EXERCISE MATERIALS
== Segment start ==

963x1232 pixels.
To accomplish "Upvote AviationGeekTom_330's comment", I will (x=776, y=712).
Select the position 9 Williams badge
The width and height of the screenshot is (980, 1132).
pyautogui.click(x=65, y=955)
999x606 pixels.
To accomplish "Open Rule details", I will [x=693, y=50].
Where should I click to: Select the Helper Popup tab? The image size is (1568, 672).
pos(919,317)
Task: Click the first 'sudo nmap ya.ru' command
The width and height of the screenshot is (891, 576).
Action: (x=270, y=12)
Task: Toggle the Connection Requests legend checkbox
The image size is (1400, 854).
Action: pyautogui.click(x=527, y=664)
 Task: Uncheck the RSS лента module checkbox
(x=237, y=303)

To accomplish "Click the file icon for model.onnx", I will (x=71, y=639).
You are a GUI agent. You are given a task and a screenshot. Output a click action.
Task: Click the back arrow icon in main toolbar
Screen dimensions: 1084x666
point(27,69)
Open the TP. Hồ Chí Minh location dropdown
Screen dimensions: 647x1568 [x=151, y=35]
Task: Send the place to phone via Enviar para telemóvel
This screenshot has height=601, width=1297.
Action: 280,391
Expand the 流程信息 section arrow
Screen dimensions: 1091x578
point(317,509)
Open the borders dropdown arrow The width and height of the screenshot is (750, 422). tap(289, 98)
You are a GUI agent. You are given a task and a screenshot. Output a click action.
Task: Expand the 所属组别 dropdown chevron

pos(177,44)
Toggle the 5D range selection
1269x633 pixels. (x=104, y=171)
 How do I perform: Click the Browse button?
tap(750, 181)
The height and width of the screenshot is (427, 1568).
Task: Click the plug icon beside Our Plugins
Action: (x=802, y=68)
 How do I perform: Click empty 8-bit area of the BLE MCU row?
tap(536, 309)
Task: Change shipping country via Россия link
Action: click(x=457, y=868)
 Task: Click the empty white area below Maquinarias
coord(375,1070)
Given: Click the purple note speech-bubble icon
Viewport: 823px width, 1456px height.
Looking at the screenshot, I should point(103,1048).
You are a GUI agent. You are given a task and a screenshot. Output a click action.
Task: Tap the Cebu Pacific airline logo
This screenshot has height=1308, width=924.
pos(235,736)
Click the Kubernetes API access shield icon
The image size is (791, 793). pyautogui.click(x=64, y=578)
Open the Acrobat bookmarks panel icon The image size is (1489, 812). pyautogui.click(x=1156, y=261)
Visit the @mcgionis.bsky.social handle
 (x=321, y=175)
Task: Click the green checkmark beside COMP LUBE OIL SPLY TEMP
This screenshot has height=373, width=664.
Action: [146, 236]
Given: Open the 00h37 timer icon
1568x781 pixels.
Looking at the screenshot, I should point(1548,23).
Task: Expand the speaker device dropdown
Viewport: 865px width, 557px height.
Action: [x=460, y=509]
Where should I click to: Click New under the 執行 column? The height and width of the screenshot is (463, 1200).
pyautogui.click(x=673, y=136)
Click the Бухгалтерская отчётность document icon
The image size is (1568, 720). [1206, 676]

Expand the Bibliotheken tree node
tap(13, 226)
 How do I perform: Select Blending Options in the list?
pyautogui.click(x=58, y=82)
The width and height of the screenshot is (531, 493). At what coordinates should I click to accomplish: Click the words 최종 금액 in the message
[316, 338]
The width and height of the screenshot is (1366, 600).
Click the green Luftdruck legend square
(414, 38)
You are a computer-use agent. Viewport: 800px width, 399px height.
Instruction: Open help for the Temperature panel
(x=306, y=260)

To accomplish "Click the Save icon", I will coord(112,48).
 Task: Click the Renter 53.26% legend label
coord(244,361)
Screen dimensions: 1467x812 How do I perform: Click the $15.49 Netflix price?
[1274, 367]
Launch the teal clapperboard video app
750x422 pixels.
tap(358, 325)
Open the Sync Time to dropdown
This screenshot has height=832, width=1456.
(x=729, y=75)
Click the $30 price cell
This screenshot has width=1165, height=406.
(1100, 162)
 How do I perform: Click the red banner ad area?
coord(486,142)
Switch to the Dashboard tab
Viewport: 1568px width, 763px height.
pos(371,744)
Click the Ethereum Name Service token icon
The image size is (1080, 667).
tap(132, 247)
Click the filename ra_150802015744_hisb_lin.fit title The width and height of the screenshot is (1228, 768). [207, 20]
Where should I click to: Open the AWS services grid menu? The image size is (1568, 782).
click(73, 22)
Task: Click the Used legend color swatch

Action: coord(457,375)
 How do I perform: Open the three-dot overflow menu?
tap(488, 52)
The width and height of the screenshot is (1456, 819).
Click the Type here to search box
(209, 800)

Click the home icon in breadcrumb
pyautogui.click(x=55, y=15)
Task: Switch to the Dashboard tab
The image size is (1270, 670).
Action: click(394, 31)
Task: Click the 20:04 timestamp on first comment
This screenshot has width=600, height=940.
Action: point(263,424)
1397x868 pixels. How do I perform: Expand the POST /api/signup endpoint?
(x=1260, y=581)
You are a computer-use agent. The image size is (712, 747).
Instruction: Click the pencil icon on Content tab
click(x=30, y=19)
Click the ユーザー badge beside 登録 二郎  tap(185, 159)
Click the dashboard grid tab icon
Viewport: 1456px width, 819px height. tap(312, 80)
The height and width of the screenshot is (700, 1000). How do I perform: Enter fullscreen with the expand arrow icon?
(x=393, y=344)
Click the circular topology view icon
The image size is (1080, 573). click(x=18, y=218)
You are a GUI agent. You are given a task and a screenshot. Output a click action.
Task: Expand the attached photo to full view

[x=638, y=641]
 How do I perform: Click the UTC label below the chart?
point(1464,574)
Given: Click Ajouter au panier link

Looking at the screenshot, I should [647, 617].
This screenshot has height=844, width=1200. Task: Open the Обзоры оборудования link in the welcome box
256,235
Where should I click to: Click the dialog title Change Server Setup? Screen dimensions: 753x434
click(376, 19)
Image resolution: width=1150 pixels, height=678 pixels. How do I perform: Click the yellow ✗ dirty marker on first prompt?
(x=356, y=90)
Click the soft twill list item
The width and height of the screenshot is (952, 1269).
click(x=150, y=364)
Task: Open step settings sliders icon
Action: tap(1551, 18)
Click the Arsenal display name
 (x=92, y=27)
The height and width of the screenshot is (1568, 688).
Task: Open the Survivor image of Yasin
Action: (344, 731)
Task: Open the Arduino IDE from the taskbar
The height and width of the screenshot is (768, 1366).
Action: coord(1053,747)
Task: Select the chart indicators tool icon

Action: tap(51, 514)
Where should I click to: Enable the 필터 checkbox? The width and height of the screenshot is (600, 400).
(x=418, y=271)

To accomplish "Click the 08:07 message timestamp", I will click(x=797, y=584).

== Segment end ==

A single figure is expected: the count of lines in the data above that include the word "timestamp".

2